------ Data for this exercise

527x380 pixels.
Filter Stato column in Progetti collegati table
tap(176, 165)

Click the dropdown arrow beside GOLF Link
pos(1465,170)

------------

Task statement:
Line by line, transcribe all of the records exactly.

Task answer:
527x380 pixels.
Filter Stato column in Progetti collegati table
tap(176, 165)

Click the dropdown arrow beside GOLF Link
pos(1465,170)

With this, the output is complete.